■ **Source passage**:
########

They've been asking for it for weeks, and now they can get it.
Prison City Pub & Brewery in Auburn announced Tuesday the release date of its next batch of Mass Riot India pale ale: Sunday, Sept. 11.
Demand for the beer surged in early August, when Paste Magazine ranked it No. 1 in the publication's annual blind taste test of 247 American IPAs.
The beer, a 6.4 ABV New England-style IPA, was initially on tap at Prison City for about 10 days in early July before the Auburn brewpub ran out. Work began on the second batch almost immediately after Paste's article was published.
Marc Schulz, who co-owns the brewpub with his wife, Dawn, said hundreds of people have asked for the Mass Riot over the past month, and about 80 or 90 specifically traveled to Prison City for it.
With that demand in mind, Prison City announced a few rules for Mass Riot's release. Beginning that Sunday at noon, 120 Crowlers (32-ounce cans) will be available, with a limit of one per customer. The beer will also be on tap at the brewpub in 4-, 8- and 16-ounce servings.
Marc said he and Dawn agonized over how, specifically, they would release the coveted beer.

########

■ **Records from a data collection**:

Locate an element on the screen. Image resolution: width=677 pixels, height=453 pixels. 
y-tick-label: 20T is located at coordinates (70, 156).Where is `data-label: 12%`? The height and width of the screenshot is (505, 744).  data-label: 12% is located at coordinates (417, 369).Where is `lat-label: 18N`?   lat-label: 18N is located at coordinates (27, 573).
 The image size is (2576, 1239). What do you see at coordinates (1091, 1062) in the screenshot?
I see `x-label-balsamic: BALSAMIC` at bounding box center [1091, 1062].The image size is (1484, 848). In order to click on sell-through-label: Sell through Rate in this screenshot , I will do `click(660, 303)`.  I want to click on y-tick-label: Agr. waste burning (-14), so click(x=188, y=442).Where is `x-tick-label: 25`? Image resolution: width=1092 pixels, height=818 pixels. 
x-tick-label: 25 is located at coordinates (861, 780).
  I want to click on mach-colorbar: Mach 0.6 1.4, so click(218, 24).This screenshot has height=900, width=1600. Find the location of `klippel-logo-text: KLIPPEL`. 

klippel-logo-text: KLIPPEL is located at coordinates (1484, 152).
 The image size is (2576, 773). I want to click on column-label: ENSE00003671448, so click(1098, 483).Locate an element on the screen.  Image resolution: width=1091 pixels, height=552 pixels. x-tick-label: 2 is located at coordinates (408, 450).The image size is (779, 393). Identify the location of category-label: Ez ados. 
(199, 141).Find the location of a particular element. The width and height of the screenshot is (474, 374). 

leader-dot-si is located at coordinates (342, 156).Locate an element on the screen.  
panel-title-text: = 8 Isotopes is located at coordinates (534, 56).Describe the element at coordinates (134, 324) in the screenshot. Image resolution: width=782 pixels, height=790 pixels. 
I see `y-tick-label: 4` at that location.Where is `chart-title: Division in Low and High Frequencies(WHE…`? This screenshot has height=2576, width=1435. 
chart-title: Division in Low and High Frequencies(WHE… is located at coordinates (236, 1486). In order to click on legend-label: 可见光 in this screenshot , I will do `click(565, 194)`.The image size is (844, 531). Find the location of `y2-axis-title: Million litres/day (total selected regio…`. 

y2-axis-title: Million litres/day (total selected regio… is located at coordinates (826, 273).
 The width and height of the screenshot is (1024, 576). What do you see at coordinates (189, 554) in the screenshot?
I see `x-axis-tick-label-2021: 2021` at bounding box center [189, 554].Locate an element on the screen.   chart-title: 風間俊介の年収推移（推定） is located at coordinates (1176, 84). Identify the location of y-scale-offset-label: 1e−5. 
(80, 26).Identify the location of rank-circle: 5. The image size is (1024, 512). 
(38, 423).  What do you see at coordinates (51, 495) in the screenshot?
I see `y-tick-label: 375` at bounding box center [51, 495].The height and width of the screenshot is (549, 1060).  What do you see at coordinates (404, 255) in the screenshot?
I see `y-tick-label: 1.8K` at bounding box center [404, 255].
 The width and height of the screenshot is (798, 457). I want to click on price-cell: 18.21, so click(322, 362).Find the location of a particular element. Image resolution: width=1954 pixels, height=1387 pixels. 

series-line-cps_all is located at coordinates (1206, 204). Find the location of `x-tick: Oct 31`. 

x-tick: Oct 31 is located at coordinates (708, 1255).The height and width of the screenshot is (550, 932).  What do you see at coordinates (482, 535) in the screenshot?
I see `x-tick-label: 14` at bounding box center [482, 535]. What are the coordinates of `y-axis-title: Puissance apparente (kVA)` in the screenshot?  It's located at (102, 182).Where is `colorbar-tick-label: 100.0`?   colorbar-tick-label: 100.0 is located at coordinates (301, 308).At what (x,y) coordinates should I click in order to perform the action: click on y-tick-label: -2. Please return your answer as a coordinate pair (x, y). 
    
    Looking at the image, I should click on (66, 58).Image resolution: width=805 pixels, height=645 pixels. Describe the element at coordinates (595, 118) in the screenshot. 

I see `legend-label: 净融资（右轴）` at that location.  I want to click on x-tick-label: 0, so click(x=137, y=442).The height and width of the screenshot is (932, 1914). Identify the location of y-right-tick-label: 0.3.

########

■ **Your tasks**:
A – Using the article about the Mass Riot IPA release, decide whether each statement agrees with it. Answer yes or no for each, and quote the words from the article that settle it.
(i) Mass Riot was first on tap at Prison City for about a month in July.
(ii) Paste Magazine's blind taste test covered 247 American IPAs.
(iii) Each customer may buy up to two Crowlers of Mass Riot.
B – Resume the article about the Mass Riot IPA release, picking up right after its last sentence.

■ **Responses to the tasks**:
A –
(i) No: "initially on tap at Prison City for about 10 days in early July"
(ii) Yes: "annual blind taste test of 247 American IPAs"
(iii) No: "with a limit of one per customer"

B –
"We have no idea what to expect," he said. "We're simultaneously preparing for the best and the worst. There could be a line wrapped around the corner and we'll sell the 120 cans in a couple hours. But we're trying to be humble: Maybe we only sell 20."
Monday, Paste Magazine released the results of its annual blind-tasting and ranking of Ameri…
Unlike most Prison City beers, which can be taken home in Crowlers, the Mass Riot will only be available on tap once its 120 Crowlers have been sold. Several of brewer Ben Maeso's other Prison City beers will be available the day of Mass Riot's release, both by the glass and in Crowlers.
Schulz said he expects a good 30 or 40 percent of the day's customers will grab their Crowler and walk out the door. The Sept. 11 release will sate that crowd, as will the beer's next batch in about two weeks — but after that, he said, the beer might become more sparse as Maeso returns to making other IPAs, like the Riot in Vermont.
"We can't afford to just become the Mass Riot brewery right now," Schulz said. "At the end of the day, we're a restaurant that also happens to brew beer."
Prison City will also "be digging into the cellar and pouring other exceptional beers" that day, it said on its Facebook page.
Thirsty Pug Craft Beer Market plans to do the same. Mike Sigona, owner of the Genesee Mall bottle shop, said he'll open that Sunday from about 1 to 5 p.m. (The shop is typically closed Sundays.)
"There's definitely a lot of hype for this beer to come out," he said of the Mass Riot. "It's going to be great for the beer community and great for Auburn."
Sigona said he'll have about four or five beers by Brooklyn-based Grimm Artisanal Ales on tap that afternoon. Three of Grimm's IPAs placed in the top 30 of Paste's rankings.
Even though fondness for that beer style will bring many a hophead to Auburn that Sunday afternoon, Sigona hopes they branch out, too.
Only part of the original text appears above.